Hier, c'était une sacré journée.

Oh pas une compliquée ou une surchargée non... ça, ça allait.

Mais à 17h, j'avais un entretien téléphonique d'anglais, pour tester mon niveau.

Une société de recrutement m'avait contacté la veille pour un poste à pourvoir sur Bron où l'anglais courant était obligatoire.

Pas de soucis à priori me concernant... je lui dis que je suis toute prête à faire une partie de l'entretien en anglais si ça leur chante, à ces potentiels futurs employeurs.

En lieu et place, elle me propose de m'inscrire sur leur réseau et de passer des tests oraux et écrits en ligne.

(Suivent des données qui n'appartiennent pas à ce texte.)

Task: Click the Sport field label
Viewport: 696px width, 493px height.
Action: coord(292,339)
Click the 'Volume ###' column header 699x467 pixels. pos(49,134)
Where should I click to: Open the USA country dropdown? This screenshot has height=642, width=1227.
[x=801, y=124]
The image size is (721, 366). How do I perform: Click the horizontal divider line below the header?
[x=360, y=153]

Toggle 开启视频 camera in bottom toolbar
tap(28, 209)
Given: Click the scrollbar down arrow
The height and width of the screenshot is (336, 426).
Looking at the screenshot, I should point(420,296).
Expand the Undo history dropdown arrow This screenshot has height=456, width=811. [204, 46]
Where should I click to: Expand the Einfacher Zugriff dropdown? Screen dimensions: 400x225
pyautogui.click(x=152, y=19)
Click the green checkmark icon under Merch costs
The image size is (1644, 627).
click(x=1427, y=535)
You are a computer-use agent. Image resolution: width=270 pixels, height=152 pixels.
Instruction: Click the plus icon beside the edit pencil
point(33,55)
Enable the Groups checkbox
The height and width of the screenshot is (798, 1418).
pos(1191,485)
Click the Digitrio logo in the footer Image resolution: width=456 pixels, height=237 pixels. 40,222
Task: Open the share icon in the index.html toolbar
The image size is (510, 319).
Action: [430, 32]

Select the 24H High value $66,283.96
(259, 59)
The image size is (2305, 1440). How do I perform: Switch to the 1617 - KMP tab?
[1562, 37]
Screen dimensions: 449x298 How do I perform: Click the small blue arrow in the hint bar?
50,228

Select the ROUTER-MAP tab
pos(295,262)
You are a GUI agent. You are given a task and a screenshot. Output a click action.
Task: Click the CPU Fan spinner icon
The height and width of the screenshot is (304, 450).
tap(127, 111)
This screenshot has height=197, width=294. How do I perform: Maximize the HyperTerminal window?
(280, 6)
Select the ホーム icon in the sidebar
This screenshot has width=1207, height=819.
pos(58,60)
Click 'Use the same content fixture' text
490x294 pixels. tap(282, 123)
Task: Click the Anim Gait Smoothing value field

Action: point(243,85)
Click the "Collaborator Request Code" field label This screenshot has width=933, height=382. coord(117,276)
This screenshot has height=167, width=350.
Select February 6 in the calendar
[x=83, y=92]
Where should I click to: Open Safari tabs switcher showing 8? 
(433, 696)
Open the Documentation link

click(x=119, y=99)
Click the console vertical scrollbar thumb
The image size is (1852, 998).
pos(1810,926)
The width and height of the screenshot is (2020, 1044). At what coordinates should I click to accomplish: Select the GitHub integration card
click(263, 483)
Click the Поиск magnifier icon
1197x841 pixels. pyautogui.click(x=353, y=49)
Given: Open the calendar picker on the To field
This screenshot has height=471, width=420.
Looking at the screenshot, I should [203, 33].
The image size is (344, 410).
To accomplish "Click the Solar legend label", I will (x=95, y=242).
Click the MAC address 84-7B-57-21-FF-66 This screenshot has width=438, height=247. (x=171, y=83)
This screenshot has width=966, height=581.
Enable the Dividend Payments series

Euh... oui, bah pourquoi pas, j'ai le net et un PC... va pour le test en ligne.

Un moment plus tard je regarde ma petite boite mail pour les embauches (qui fait un peu plus sérieuse que mon habituelle... faut pas abuser non plus) et j'ai effectivement reçu le lien vers le test.

Je clique...

Et c'était un lien "Murphy". Le logiciel / programme en ligne utilisé n'aime pas mon firefox, et encore moins mon Linux. Pourtant c'est chouette Ubuntu !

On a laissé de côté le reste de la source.